Why a separate type system

The PHP type system is a serious piece of work. It is not as small as it looks from the docs. There are at least a dozen design decisions a real-world analyzer has to make about how types interact, and most of them are the difference between a useful tool and a frustrating one.

This chapter is the case for solving those problems exactly once.

The problem with bundling

Most static analyzers grow a type system organically. The analyzer is built first, the type system is whatever the analyzer needed at the moment, and the seams between the two stop existing. Three things happen.

Specification rots. The type system never becomes a thing that can be written down; its rules live in the analyzer's source as comments-near-callsites and inferred-from-tests. New contributors patch existing rules without seeing the whole; the rules drift; nobody has a complete picture; and the only way to find out what the rules are is to read every callsite.

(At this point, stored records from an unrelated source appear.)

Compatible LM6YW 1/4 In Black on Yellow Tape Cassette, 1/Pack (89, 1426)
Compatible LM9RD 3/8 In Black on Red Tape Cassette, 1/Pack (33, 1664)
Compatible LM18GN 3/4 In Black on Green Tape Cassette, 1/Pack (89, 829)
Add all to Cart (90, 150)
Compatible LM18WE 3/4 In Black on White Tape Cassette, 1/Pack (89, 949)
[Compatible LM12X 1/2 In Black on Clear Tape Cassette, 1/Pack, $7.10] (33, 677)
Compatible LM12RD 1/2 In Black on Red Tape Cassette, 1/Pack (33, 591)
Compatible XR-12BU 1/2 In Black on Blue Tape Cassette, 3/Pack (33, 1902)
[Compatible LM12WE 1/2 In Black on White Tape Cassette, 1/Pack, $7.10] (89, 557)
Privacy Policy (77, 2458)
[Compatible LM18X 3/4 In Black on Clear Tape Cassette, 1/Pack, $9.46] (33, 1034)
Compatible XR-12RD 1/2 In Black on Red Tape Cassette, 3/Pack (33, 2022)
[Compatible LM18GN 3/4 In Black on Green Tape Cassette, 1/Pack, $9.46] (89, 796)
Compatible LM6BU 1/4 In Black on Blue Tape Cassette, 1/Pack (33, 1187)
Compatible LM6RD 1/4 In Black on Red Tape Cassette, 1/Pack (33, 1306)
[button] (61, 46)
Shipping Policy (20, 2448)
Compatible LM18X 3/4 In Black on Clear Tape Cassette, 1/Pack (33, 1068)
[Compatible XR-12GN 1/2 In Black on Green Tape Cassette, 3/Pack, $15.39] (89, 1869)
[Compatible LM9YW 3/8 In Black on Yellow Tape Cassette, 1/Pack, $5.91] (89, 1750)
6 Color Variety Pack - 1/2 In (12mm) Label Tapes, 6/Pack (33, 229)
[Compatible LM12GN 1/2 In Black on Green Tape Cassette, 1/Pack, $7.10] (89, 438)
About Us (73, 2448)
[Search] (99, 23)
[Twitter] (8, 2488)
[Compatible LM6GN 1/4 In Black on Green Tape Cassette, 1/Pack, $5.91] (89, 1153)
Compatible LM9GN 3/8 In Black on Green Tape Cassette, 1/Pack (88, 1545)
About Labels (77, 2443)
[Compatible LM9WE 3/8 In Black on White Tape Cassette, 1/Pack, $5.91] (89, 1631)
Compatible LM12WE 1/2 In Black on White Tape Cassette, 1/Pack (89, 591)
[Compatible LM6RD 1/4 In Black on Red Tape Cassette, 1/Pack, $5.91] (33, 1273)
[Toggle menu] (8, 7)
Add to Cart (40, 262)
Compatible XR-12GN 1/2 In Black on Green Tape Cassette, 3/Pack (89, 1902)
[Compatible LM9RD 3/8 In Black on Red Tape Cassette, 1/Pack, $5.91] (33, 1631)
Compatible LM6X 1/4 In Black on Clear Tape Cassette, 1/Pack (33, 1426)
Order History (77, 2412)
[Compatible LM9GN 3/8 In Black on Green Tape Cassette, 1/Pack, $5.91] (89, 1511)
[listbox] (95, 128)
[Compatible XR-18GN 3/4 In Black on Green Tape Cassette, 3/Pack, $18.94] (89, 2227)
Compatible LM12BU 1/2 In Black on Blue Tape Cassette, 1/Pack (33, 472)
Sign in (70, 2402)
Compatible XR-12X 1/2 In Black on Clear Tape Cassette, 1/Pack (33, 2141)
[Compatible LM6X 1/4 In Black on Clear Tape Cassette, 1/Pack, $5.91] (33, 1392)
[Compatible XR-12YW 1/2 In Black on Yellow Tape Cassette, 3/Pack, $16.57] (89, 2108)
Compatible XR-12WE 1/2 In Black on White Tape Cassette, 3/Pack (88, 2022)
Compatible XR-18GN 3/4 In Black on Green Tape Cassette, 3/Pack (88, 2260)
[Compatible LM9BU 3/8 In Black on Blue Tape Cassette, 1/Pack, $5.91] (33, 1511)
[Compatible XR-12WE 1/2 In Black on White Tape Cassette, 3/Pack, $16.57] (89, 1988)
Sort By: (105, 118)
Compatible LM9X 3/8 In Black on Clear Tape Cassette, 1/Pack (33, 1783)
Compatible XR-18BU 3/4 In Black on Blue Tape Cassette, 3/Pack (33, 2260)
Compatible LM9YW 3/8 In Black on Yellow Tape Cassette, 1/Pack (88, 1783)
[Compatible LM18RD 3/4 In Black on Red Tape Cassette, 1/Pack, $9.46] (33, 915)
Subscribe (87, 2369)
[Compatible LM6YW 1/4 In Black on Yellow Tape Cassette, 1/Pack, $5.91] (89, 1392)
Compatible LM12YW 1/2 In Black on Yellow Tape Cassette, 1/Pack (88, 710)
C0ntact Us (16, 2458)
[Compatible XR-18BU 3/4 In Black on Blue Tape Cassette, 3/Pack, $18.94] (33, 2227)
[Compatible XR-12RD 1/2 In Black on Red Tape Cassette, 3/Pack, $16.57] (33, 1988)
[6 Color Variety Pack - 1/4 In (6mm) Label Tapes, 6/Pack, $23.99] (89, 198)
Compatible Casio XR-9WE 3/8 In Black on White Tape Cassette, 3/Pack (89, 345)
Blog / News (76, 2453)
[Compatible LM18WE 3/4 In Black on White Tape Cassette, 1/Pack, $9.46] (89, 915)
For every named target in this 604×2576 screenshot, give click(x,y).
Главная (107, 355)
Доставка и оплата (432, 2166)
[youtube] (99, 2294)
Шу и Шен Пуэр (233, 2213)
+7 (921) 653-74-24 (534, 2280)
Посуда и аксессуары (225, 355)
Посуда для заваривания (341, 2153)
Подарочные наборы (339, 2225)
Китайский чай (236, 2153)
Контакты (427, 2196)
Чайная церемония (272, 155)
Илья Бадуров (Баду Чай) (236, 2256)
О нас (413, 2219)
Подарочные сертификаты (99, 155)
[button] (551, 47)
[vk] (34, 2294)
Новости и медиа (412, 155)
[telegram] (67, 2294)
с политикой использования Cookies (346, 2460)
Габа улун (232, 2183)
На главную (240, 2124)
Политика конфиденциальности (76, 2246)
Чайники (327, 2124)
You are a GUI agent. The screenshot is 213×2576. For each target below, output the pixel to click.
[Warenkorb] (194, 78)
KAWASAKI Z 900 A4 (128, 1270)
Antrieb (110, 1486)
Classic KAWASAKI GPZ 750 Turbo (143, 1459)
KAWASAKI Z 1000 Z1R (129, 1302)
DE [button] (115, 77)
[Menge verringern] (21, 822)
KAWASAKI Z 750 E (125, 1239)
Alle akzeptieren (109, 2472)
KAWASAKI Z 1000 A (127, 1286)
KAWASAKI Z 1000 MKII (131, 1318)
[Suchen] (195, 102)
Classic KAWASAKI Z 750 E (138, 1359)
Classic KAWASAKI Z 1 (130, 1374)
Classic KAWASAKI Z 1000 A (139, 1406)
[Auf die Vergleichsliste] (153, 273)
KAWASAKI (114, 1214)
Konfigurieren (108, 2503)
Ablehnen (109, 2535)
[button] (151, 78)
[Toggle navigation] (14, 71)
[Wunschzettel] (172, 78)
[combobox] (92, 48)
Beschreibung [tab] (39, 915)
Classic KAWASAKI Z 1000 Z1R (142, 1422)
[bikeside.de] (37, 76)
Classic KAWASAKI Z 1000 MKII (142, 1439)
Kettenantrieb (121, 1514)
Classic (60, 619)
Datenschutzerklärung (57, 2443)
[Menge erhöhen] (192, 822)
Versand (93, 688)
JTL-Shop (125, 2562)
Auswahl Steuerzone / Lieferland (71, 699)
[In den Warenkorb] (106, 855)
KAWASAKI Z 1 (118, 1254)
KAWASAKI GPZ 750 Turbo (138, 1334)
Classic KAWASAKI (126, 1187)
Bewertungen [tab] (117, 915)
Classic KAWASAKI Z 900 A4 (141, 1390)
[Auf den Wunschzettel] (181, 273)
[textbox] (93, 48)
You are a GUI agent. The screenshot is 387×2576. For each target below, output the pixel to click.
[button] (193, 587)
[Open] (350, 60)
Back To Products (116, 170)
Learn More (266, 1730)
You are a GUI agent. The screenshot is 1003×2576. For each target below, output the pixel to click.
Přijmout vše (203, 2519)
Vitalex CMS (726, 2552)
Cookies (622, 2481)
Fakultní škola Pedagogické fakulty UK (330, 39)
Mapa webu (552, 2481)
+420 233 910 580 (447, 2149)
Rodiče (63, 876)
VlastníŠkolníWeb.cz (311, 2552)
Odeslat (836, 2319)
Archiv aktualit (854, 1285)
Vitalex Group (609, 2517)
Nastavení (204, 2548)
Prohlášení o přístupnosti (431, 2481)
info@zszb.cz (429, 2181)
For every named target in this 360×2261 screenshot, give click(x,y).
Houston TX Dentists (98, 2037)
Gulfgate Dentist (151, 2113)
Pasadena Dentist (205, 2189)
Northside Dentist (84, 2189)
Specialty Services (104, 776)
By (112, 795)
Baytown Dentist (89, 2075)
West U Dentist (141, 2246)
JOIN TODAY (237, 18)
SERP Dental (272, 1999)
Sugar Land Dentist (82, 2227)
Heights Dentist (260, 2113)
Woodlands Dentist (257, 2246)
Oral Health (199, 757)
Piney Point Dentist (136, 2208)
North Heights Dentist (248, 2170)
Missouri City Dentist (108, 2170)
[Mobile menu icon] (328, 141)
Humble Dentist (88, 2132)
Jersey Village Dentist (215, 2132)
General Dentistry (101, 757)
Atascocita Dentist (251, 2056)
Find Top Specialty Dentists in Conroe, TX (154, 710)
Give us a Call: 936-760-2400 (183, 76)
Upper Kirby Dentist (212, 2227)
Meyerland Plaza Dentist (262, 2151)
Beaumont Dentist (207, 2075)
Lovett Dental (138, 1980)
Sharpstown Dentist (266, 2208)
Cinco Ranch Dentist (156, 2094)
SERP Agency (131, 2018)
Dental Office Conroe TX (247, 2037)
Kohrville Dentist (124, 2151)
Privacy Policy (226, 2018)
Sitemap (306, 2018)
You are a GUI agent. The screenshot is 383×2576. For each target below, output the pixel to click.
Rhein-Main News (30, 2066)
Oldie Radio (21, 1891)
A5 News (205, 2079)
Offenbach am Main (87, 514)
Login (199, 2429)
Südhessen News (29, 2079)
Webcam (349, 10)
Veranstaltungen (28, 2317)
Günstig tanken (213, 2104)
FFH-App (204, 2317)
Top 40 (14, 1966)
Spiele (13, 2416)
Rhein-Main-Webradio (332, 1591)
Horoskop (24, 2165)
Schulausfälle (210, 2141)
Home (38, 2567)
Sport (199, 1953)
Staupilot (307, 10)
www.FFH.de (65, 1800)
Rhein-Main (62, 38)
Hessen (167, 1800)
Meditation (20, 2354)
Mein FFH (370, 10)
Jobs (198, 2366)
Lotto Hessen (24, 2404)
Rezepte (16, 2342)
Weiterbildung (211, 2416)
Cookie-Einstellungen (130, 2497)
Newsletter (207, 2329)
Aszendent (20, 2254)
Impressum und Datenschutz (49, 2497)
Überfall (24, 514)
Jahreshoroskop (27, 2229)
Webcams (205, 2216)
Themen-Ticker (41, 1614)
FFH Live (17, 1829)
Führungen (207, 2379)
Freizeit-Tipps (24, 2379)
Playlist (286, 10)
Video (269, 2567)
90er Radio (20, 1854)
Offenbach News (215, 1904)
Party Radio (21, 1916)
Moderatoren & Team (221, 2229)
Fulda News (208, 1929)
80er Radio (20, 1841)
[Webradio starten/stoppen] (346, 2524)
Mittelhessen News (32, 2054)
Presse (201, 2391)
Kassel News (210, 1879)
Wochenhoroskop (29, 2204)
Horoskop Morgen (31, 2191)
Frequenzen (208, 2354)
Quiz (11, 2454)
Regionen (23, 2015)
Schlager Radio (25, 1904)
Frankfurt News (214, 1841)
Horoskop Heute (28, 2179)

Cross-tool divergence. If you and your colleagues use a different analyzer for different reasons — one for IDE feedback, one for CI, one for refactoring — the answers you get to the same question differ. Each analyzer disagrees with the others on at least some of: literal-int range merging, the truthiness collapse on mixed, what happens to HasMethod under intersection with a class that lacks it, whether int refines float, whether a sealed shape with all-optional keys equals an empty shape, what variance Traversable<K, V> has on each parameter. In an ideal world all three tools agree. In practice they don't, and there is no shared spec to negotiate against.

Performance is invisible. The type system is sprinkled throughout the analyzer. There is no single hot loop to optimise. The cost of a subtype_of call is one HashMap allocation here, one clone() there, one quadratic loop somewhere else, none of which look bad locally. The only people who can move the needle are the ones with the entire architecture in their head, and they are usually busy.

The bet

The bet suffete makes is that all three of those problems get easier if the type system is outside the analyzer.

Specification becomes the artifact. You can run property tests on it. You can write a book about it. You can argue about whether a particular law should hold without simultaneously arguing about which line of which analyzer file should change.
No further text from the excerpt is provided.